How to find the soul and spirit of Phoenix, Arizona
I collect old photos of Phoenix, and post them on the web, and every once in a while I see a comment that says that Phoenix has lost its soul. Maybe the buildings have lost their soul, or the malls, or whatever. And it makes me sad, because I want to show them that Phoenix has never lost its soul, or spirit. It has what I call "unrealistic optimism", and it's always had it, and still does. Please let me explain.
My research of Phoenix is leading me to discover that the people who have done things there are, well, just a little bit crazy. Sorry, but the pioneers who built the canals in the 1800s, to people who invested in gigantic air conditioned malls in the 1960s have something in common - an optimism that I find amazing.

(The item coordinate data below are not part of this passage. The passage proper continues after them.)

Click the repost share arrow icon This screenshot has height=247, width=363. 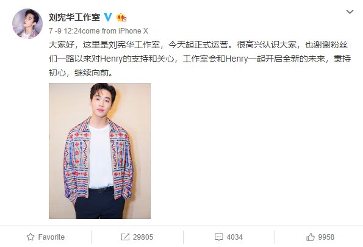125,237
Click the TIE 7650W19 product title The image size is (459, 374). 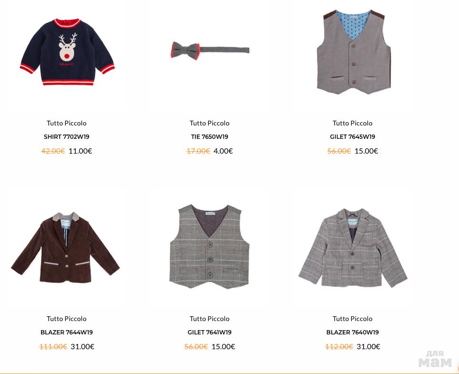pos(210,137)
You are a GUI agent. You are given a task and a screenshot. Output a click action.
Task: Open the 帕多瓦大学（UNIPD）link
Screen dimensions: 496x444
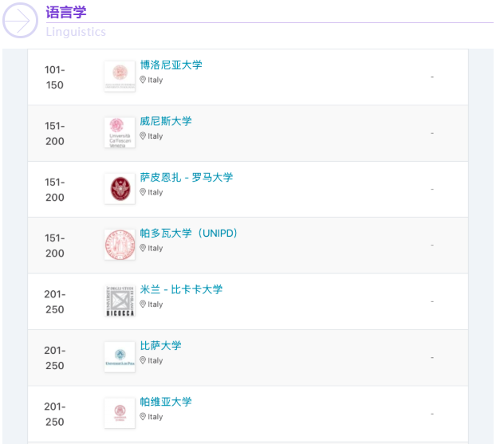pyautogui.click(x=189, y=233)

If you want to a label on it, it's Progressivism. That's someone staring out at miles and miles of empty desert and imagining an oasis. Imagining a city, with places for people to live, to work, to play, to live.
The city of Phoenix exists because people were crazy enough to build stuff there. They built canals, for a steady supply of water, they built dams to insure water for the future. They built buildings, homes, schools, roads, freeways. From the first time that Jack Swilling set down his whiskey bottle long enough to get his crew working on the canal from the Salt River, people have been building. It's never stopped, and it's never even slowed down.
And that's what's at the heart of Phoenix, Arizona. Moving forward, progressing, building. So to look for the soul and spirit of Phoenix look for construction. Look for buildings being built, for roads being widened, for freeways under construction. Phoenix moves forward, it always has, and hopefully always will.
Image at the top of this post: the Heard Building under construction in 1919, Central Avenue between Adams and Monroe.